La semaine très « santé » de Kathleen Wynne
[ANALYSE]
TORONTO – La pré-campagne des élections commencée, Kathleen Wynne tente de marquer les esprits. La semaine dernière, c’est la chef du Parti libéral de l’Ontario qui a incontestablement occupé le plus la scène médiatique.
SÉBASTIEN PIERROZ
spierroz@tfo.org | @sebpierroz
La raison? Les libéraux ont multiplié les promesses d’investissements en santé. Le tout, à coup de milliards de dollars. Des investissements promis dans le discours du Trône, en début de semaine dernière.
Premier acte, mardi dernier, avec l’élargissement du programme d’assurance médicaments aux 65 ans et plus, suivi le lendemain d’une promesse de 2,1 milliards de dollars pour les soins en santé mentale. Plus tard, la première ministre s’engageait à rehausser l’enveloppe annuelle des hôpitaux provinciaux à 822 millions de dollars.
Du côté d’Ottawa, les investissements vont dans ce sens. En fin de semaine, on a appris que l’Hôpital d’Ottawa recevra 12,7 millions de dollars en financement de fonctionnement pour 2018-2019.
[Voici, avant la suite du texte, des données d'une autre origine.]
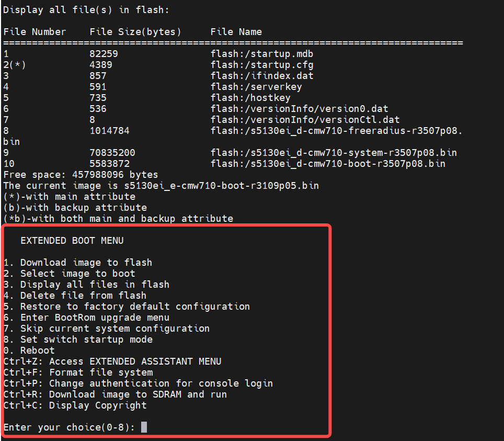Viewport: 504px width, 441px height.
Task: Click the cursor after 'Enter your choice(0-8):'
Action: (144, 427)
Ces cadeaux sont-ils électoralistes? Même si l’on conteste une telle formule au sein du parti au pouvoir, il ne fait aucun doute que Kathleen Wynne veut séduire les électeurs en vue du 7 juin prochain.
Des annonces « réannoncées »
Il faut toutefois bien différencier ce qui est nouveau, comme le programme d’assurance médicaments aux plus de 65 ans, et ce qui tombe dans le domaine du « réannoncé ».
La bonification de l’enveloppe des hôpitaux provinciaux va dans ce sens. En réalité, c’était jusqu’alors un peu moins de 500 millions de dollars que la province dépensait annuellement pour les fonctionnements des hôpitaux.
En promettant 822 millions pour 2018-2019, le gouvernement fait un pas louable… mais qui reste à relativiser au regard du financement annuel énorme de plus de 50 milliards de dollars du ministère de la Santé et des Soins de longue durée.
Lorsque le gouvernement parle d’une annonce de 19 milliards de dollars sur dix ans pour les hôpitaux, il faut comprendre que tout ceci n’est qu’un « réchauffé » en mieux, certes, de la somme de 12 milliards sur dix ans déjà annoncée… en 2016.
En matière de santé, l’allongement des dépenses demeure une obligation. Entre une démographie toujours croissante et le vieillissement de la population, le gouvernement n’a guère le choix. Même l’économiste Don Drummond, auteur d’un rapport remarqué en 2012 qui préconisait des coups de sabre dans tous les ministères, épargnait malgré tout la santé.
Les dépenses de ce ministère sont de plus en plus nombreuses et nécessaires. En comparaison, seuls 29,2 milliards de dollars étaient dépensés en 2003-2004, moment de l’arrivée des libéraux au pouvoir.
Ford flou sur la santé
Reste qu’un gouvernement progressiste-conservateur dirigé par Doug Ford devrait, somme toute, ne pas mettre en œuvre ces propositions libérales. Les investissements promis la semaine dernière deviendraient nul et non avenu. Surtout que Doug Ford n’a, par exemple, pas clarifié sa position sur le 1,9 milliards de dollars pour la santé mentale promis par son prédécesseur, Patrick Brown.
Reste aussi l’inconnue Andrea Horwath. L’idée de la chef néo-démocrate d’un programme d’assurance dentaire de 1,2 milliards de dollars n’est pas rien. Mais le projet a paru se perdre dans le flot d’annonces de Mme Wynne.
Le gouvernement libéral a en tout cas d’ores et déjà annoncé que le budget provincial, présenté ce mercredi, aura un déficit de 8 milliards de dollars. Signe que les promesses électorales n’ont aujourd’hui plus de prix. Quitte à ne plus parler d’équilibre.
Cette analyse est aussi publiée dans le quotidien Le Droit du 26 mars.